_WHAT YOU SHOULD DO_
Retype, word for word, the line holding "Where should I" and every line below it to the end of the listing. Leave out the pictures.

--- DATA SHOWN ---

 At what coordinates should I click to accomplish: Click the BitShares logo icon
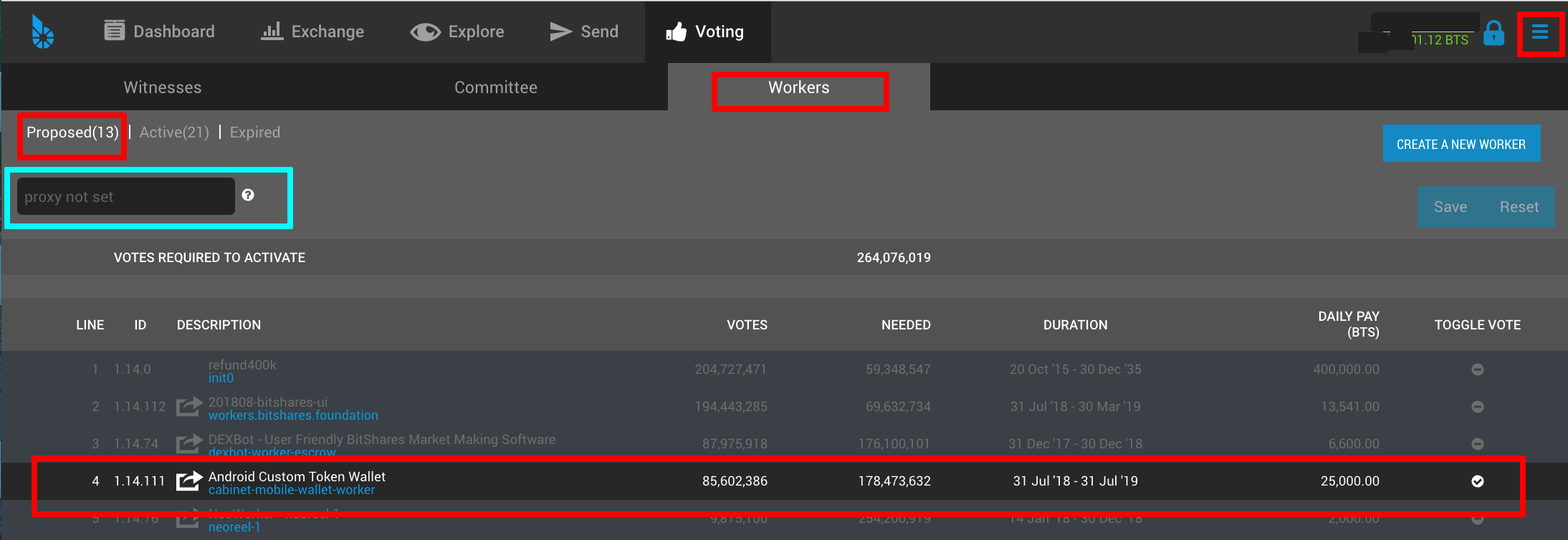42,32
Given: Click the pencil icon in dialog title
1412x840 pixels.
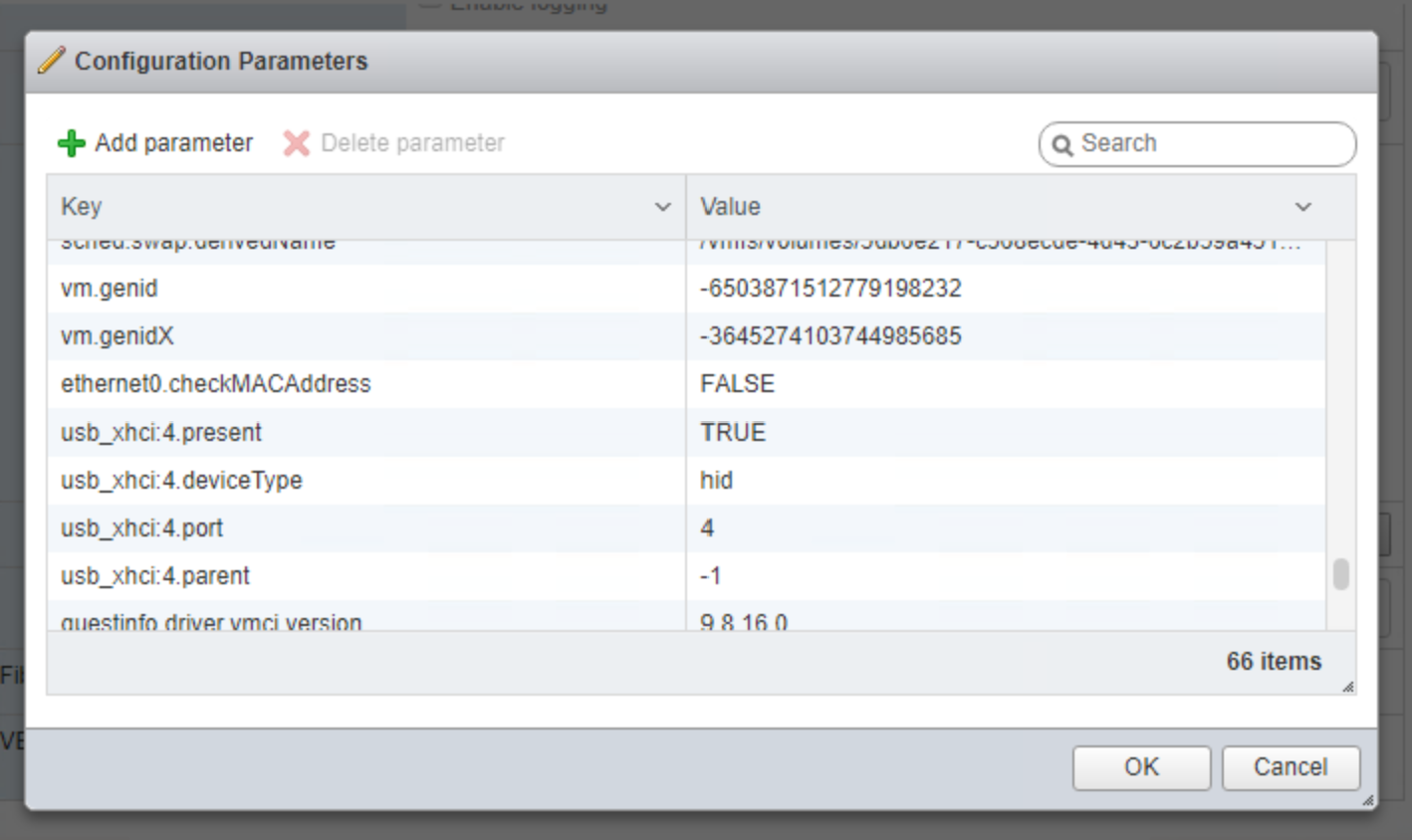Looking at the screenshot, I should click(x=51, y=61).
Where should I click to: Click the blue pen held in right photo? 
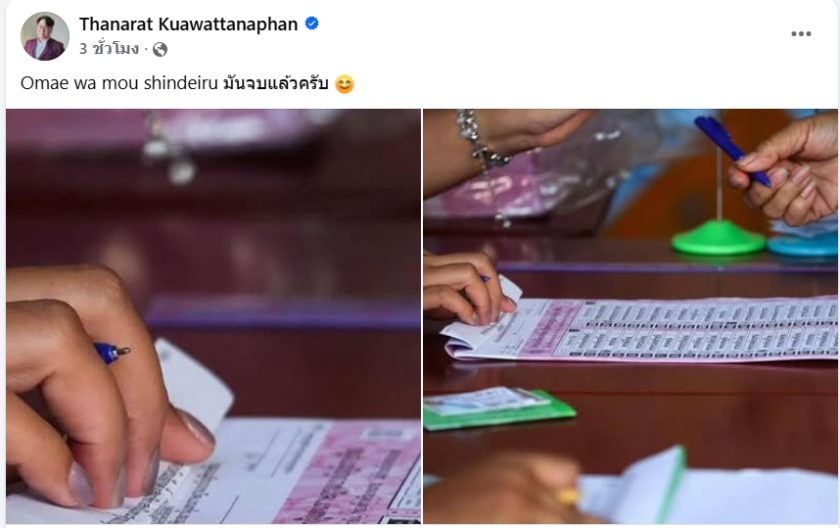(732, 150)
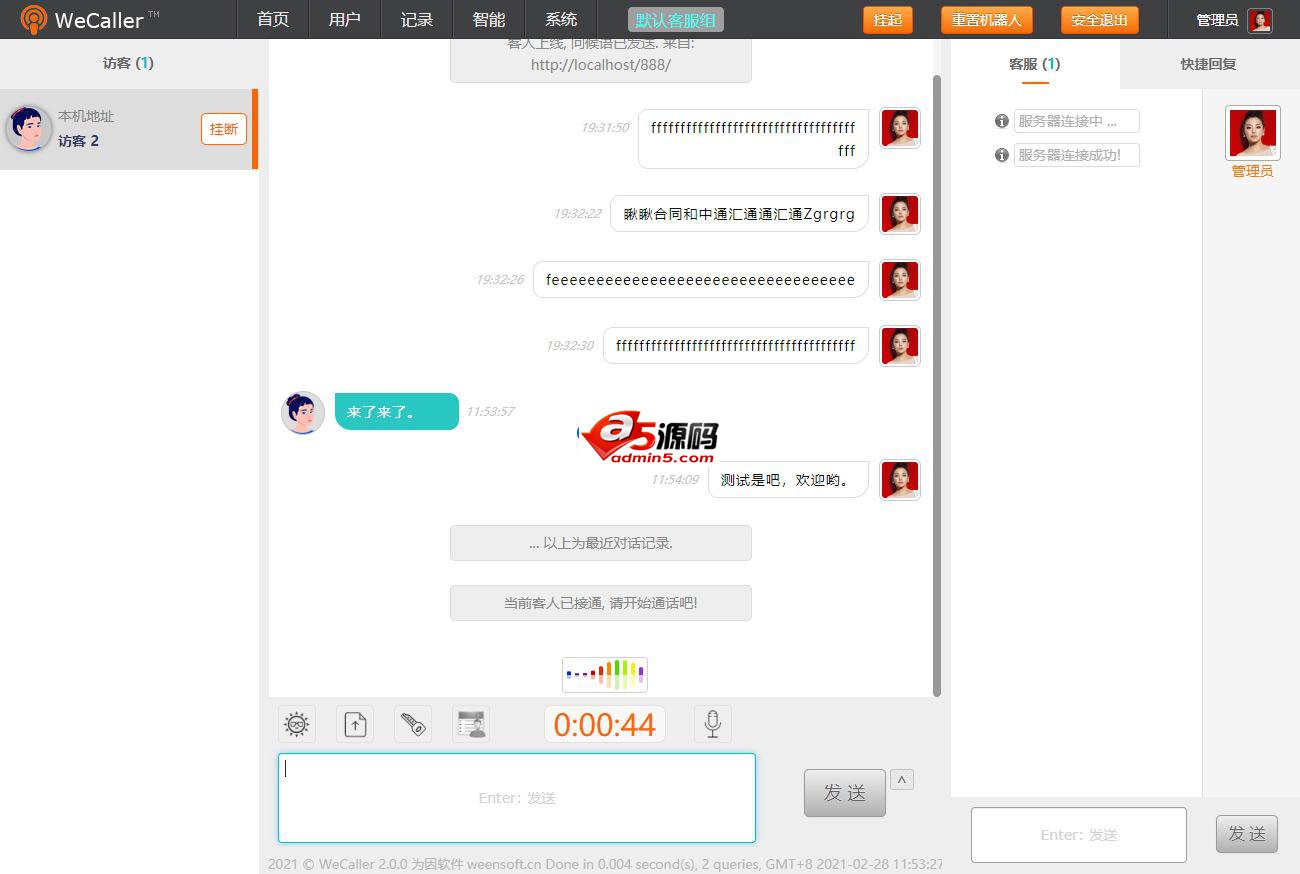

---

_WRITTEN RESPONSE_
Where should I click to: Click the blue pen held in right photo? 
(732, 150)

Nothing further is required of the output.